2011-01-27 / News

Even the small tools need some TLC

The Island Garden
By Roger Marshall

This is the time of year when your garden tools should be looked at. That leaf rake with all the broken teeth should be tossed. New ones are cheap enough, but if you are going to toss it out, save the handle. Somewhere along the way, you’ll break a handle and it’s always nice to have one ready to use instead of making a trip to the hardware store.

This year, give your tools a winter gift: sharpen them and give their wooden handles a coat of linseed oil. The linseed oil will help to stop the handles splitting when you inadvertently leave them out in the rain – I know, you never do that. It will also preserve your tool handles for a lot longer.

Smaller tools such as your hand pruners should be sharpened. Sharpening them is easy; just take them to Scott at Jamestown Hardware. If you are handy with a file you can easily do it yourself. Use a flat file and make a few swipes along the back edge of the cutting blade. On bypass pruners the flat edge – the one that crosses the anvil or other part of the pruner jaw – should not be touched. You will have to hold your file at between 20 and 30 degrees to the back edge to get a nice sharp surface. Try the pruners on a small branch or twig to make sure you’ve done the job right.

Anvil pruners – that is, the type where the cutting blade crunches down on the anvil (and does not pass it – can be sharpened on both sides.

Other small tools, such as hand hoes and trowels, can also be sharpened along the cutting edge. A good edge will help to make your work easier next year, until you hit a rock or two that is. When sharpening a hoe or a trowel, make sure you use the flat file at about a 45-degree angle. If you try to cut too fine an edge on it, it will soon get blunted.

Long-handled shovels and garden hoes can also be sharpened in this manner. A sharp edge will make your work less fatiguing next summer. When you have finished sharpening all your tools, clean them thoroughly and wipe them down with an oily rag or spray them with a rust preventative to help prevent rust until you need them again.

Check the handles of all of your tools. I’ve lost count of the number of times that I’ve slid my hand down a long-handled tool and found a sharp splinter. If you find any splinters, use sandpaper and eliminate them. Then oil the handle again. Split handles should be replaced. Don’t think that you can go another season with it. Most likely it will split just as you are rushing to get a plant in the ground before a thunderstorm.

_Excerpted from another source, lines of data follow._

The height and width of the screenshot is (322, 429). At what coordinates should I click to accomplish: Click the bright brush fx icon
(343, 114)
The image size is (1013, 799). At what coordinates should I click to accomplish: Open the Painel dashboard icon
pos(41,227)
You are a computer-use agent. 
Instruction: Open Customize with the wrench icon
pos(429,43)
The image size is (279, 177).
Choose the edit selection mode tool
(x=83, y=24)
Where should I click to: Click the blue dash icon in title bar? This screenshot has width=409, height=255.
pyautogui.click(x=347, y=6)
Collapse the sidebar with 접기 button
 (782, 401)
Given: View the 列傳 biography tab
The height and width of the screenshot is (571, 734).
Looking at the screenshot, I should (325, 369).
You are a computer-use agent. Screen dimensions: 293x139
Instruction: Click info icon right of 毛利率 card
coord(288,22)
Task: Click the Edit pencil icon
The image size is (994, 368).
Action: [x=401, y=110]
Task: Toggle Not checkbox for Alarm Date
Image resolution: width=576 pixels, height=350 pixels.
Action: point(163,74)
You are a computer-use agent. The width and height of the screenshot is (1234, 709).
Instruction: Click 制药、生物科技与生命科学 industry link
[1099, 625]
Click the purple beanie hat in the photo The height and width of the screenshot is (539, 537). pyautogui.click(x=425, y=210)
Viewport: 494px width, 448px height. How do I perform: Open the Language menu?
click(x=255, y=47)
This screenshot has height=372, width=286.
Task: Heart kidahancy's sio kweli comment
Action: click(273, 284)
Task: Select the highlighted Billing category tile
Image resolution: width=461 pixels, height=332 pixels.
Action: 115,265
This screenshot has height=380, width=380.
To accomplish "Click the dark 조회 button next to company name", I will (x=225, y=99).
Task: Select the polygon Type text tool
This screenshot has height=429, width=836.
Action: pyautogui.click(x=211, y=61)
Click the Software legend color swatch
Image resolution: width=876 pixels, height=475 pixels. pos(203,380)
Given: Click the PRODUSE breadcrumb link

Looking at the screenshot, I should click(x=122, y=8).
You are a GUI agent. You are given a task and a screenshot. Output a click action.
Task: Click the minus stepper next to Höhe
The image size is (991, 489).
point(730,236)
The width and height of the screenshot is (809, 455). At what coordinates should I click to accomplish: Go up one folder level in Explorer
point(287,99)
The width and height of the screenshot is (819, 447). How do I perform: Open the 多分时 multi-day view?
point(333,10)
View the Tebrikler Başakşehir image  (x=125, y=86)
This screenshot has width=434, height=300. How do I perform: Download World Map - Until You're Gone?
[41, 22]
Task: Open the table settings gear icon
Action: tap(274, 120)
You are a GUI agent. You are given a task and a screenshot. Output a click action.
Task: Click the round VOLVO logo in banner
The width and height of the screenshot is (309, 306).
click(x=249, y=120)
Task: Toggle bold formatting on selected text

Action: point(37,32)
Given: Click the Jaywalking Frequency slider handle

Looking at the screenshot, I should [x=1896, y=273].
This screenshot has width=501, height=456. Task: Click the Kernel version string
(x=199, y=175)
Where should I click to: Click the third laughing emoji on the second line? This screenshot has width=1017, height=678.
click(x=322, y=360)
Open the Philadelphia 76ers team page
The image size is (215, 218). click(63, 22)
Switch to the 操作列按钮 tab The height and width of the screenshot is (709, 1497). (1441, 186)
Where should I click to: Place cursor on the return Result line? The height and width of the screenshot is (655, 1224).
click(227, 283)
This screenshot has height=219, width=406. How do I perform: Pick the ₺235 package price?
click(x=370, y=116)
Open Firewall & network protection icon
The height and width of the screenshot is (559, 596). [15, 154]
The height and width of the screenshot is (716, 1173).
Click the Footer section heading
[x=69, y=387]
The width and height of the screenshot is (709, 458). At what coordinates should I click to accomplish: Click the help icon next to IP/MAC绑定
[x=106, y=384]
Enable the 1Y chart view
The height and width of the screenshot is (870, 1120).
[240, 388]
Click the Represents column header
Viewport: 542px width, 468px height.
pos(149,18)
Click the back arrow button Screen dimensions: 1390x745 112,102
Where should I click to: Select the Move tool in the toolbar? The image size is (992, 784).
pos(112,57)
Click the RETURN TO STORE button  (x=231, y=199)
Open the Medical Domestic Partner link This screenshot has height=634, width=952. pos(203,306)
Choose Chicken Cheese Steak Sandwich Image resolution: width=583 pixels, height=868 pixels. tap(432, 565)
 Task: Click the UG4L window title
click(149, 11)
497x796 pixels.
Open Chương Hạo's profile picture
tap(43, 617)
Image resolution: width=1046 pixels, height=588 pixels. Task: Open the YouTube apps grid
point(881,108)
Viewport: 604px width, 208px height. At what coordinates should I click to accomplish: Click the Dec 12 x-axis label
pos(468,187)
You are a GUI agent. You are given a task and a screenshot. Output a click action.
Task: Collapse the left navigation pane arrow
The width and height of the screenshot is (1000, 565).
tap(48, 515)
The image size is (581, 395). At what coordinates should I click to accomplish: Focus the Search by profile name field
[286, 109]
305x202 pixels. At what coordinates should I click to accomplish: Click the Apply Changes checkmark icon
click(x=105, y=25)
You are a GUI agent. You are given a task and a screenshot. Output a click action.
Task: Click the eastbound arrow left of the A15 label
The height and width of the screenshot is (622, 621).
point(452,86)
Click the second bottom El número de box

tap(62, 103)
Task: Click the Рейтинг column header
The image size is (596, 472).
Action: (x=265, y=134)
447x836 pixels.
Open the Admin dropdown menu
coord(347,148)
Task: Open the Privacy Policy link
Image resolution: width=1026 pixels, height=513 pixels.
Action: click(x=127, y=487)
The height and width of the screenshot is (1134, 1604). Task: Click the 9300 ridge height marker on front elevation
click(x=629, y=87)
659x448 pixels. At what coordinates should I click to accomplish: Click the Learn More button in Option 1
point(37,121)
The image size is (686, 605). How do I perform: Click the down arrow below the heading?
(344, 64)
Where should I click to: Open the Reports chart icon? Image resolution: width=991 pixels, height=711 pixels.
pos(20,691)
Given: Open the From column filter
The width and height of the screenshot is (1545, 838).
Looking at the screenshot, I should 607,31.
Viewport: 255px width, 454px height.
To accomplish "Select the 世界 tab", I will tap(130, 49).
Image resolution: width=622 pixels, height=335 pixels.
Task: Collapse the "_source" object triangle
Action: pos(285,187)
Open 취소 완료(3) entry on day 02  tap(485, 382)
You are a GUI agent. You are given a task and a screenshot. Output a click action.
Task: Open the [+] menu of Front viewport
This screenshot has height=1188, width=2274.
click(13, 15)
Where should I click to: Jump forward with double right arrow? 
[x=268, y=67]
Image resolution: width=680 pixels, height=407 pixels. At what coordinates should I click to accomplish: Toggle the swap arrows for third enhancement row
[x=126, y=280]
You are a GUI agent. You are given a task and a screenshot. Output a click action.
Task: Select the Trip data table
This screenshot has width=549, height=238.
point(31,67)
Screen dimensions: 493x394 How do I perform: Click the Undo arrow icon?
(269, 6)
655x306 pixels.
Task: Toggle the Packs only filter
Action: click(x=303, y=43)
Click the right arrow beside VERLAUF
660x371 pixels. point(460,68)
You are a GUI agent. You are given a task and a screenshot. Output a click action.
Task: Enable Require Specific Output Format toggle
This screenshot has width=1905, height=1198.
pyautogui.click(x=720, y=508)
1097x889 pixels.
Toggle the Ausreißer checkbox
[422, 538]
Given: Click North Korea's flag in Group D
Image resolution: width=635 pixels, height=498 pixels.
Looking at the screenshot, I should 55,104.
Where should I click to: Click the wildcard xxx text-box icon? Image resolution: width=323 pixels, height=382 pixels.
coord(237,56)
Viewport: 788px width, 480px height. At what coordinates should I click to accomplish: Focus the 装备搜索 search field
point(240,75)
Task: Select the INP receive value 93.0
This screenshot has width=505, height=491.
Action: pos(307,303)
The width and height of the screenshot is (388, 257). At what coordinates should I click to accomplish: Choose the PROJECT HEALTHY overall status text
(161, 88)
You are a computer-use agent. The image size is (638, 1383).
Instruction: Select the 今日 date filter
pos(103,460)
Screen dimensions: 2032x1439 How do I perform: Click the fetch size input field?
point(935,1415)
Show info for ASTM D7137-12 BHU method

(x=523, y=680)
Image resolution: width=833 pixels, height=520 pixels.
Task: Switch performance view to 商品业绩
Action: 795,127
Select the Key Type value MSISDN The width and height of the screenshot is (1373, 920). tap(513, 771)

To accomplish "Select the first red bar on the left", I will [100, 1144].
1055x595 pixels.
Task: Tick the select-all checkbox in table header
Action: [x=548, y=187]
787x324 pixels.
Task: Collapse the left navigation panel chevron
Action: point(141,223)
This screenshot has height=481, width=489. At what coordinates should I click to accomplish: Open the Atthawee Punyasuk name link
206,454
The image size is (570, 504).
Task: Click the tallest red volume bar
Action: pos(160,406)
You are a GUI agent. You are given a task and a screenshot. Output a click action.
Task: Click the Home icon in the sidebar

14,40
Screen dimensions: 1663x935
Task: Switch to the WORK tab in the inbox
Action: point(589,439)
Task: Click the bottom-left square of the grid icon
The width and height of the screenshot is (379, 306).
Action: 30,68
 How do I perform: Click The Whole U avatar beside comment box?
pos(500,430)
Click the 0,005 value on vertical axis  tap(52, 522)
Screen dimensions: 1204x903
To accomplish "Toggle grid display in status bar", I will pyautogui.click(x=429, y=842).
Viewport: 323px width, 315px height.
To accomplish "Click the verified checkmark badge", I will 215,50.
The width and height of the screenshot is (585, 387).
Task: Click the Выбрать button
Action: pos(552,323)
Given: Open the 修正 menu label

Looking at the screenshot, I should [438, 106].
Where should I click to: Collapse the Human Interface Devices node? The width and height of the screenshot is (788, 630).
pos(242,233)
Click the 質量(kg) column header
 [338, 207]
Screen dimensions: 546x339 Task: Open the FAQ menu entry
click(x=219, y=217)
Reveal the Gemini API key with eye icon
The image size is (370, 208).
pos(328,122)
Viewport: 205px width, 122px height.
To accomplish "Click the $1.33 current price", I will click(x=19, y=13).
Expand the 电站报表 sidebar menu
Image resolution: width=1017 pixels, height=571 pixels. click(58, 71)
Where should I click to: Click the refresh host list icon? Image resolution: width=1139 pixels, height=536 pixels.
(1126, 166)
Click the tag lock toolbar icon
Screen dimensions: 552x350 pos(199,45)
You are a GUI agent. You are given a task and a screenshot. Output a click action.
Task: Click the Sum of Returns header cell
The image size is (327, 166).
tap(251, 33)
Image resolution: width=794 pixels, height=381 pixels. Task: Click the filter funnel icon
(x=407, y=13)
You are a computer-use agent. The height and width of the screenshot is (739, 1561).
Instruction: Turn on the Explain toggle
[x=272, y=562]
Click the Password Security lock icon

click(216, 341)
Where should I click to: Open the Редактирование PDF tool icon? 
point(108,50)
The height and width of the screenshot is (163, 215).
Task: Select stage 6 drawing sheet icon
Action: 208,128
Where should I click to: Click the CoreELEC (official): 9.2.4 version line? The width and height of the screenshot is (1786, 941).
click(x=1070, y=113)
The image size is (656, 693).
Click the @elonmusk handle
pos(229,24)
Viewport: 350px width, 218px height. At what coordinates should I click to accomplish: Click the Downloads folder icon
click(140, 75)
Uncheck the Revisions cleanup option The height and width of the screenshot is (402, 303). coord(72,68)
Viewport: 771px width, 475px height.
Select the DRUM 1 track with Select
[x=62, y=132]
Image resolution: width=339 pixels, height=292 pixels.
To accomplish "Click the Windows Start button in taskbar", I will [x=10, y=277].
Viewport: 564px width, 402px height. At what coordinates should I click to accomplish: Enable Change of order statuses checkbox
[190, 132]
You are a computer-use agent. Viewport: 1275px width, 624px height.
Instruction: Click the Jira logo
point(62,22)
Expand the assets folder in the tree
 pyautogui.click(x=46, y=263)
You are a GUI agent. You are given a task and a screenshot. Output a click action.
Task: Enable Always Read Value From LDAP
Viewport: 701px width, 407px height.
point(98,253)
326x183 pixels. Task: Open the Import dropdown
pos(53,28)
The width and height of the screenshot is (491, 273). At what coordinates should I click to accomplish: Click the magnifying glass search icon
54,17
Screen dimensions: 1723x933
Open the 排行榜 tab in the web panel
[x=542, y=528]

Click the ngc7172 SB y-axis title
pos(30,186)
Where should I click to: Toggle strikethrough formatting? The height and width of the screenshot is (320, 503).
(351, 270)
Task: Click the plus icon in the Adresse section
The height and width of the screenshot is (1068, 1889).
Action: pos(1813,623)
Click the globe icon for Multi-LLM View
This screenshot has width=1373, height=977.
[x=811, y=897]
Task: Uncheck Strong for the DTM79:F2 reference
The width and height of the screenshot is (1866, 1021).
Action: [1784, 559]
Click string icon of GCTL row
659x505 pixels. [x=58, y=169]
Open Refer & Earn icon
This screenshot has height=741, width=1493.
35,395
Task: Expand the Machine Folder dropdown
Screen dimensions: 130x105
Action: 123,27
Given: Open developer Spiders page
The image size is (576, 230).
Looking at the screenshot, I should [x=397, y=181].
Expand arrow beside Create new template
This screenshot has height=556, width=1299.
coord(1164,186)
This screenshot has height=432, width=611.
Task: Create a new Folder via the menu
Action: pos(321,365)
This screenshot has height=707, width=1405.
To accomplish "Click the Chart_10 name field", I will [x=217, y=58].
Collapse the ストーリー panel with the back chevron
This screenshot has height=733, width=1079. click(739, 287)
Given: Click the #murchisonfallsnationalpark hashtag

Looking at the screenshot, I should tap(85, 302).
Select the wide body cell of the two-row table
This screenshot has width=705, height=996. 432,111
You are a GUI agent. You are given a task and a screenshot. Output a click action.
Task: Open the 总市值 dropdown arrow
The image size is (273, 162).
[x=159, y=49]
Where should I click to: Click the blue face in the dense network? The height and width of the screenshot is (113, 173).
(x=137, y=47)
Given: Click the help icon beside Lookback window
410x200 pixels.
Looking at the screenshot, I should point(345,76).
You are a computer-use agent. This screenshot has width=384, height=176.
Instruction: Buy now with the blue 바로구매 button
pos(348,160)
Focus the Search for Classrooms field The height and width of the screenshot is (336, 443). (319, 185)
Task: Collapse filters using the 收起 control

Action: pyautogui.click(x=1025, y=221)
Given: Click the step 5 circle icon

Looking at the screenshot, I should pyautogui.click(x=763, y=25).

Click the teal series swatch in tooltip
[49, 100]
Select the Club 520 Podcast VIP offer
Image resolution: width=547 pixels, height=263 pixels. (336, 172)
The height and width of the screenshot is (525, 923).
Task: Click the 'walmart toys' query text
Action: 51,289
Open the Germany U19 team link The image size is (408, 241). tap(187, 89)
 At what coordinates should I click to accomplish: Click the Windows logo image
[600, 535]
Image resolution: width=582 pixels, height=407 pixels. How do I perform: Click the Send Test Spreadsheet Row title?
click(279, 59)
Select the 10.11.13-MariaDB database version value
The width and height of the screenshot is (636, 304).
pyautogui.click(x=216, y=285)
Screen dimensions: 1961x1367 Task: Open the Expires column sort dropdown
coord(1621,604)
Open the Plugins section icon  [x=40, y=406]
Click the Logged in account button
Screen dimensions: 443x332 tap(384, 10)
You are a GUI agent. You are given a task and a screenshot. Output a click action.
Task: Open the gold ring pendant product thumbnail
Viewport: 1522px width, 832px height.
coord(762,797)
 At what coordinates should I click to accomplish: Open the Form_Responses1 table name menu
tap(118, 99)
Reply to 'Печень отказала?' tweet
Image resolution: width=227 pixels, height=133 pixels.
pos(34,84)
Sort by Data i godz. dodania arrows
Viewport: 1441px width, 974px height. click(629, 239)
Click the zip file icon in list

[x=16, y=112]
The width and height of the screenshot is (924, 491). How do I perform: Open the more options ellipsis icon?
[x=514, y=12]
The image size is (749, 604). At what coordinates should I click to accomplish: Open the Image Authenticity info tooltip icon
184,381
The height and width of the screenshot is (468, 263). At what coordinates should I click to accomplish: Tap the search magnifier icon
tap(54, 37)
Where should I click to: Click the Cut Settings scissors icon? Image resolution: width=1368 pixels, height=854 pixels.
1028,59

If you have to replace a hammer or axe handle make sure you insert the wedges in the hammerhead properly. Many hammerheads have flown off the handle because the wedges either came loose or were not put in properly. The first time I tried to replace a hammerhead – in all fairness, I was about 10 – the head flew through a window because I didn’t know how to insert the wedges properly. If in doubt look at an existing hammer. By keeping your tools in good order, you not only extend their life, but you make them your tools, the tools that you might pass along to your children and grandchildren, and these days that doesn’t happen very often.